Aaron Lynett/Toronto Star


VANCOUVER—When the soldiers and the actors take their places this fall at the fake Afghan villages in Wainwright, Alta., it will mark the end of an era.

For five years, hundreds of actors and thousands of military personnel have gone through the Wainwright Training Area on sets constructed to resemble villages and life in Afghanistan.

"It's extremely important to be exposed to the environment before you go into the actual situation," said Maj. John Page at CFB Wainwright, about 200 km east of Edmonton. "It's a good chance to practise as a team. They're putting it all together in one place at one time."

With the Conservative government sticking to its plans to withdraw active Canadian military engagement by 2011, the training session that begins in September to November at Wainwright will be the last exercise conducted.

About 2,000 military and 500 support workers will participate in the training and interact with the 300 actors who have been hired to play Afghan villagers or translators and the wounded.

Next week, casting director Rhonda Fisekci will hold open casting calls in the Vancouver-area suburb of Burnaby in hopes of hiring people between the ages of 18 to 60.

It's the first time since 2006, when actors were first cast as Afghan residents to add authenticity to the exchanges with the military forces in training, that she has opened up the casting outside of Alberta.

With so many new actors needed for the roles because of the last major push for training, Fisekci said she had to look elsewhere to fill the positions.
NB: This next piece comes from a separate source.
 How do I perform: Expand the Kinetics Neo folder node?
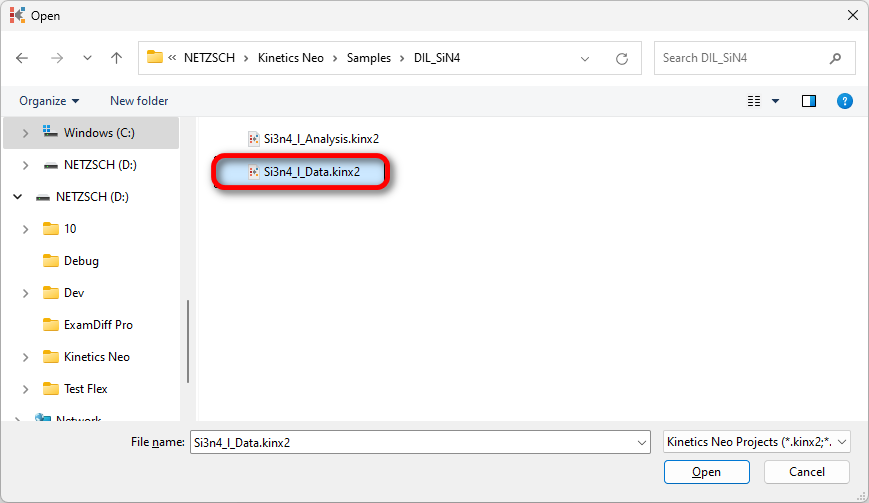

For the role of Afghan locals, Fisekci is looking for men and women of Afghan or Muslim descent who can speak Farsi, Dari and Pashto.

"Everyone gets into it and they understand the importance of what they're doing. It's all about cultural sensitivity and teaching Canadian soldiers when they roll into a town that there is a cultural protocol in place," said Fisekci.

The actors take on such roles as police chiefs, the first point of contact at villages, and others become mullahs in the villages who appear after certain negotiations have been made.

For speaking roles, actors will be paid $290 a day while those in the background get paid $195 a day.

Also needed are amputees of any ethnicity to play the role of the injured in the training exercise. Fisekci said make-up will be used to make the actor look like an injured Afghan civilian.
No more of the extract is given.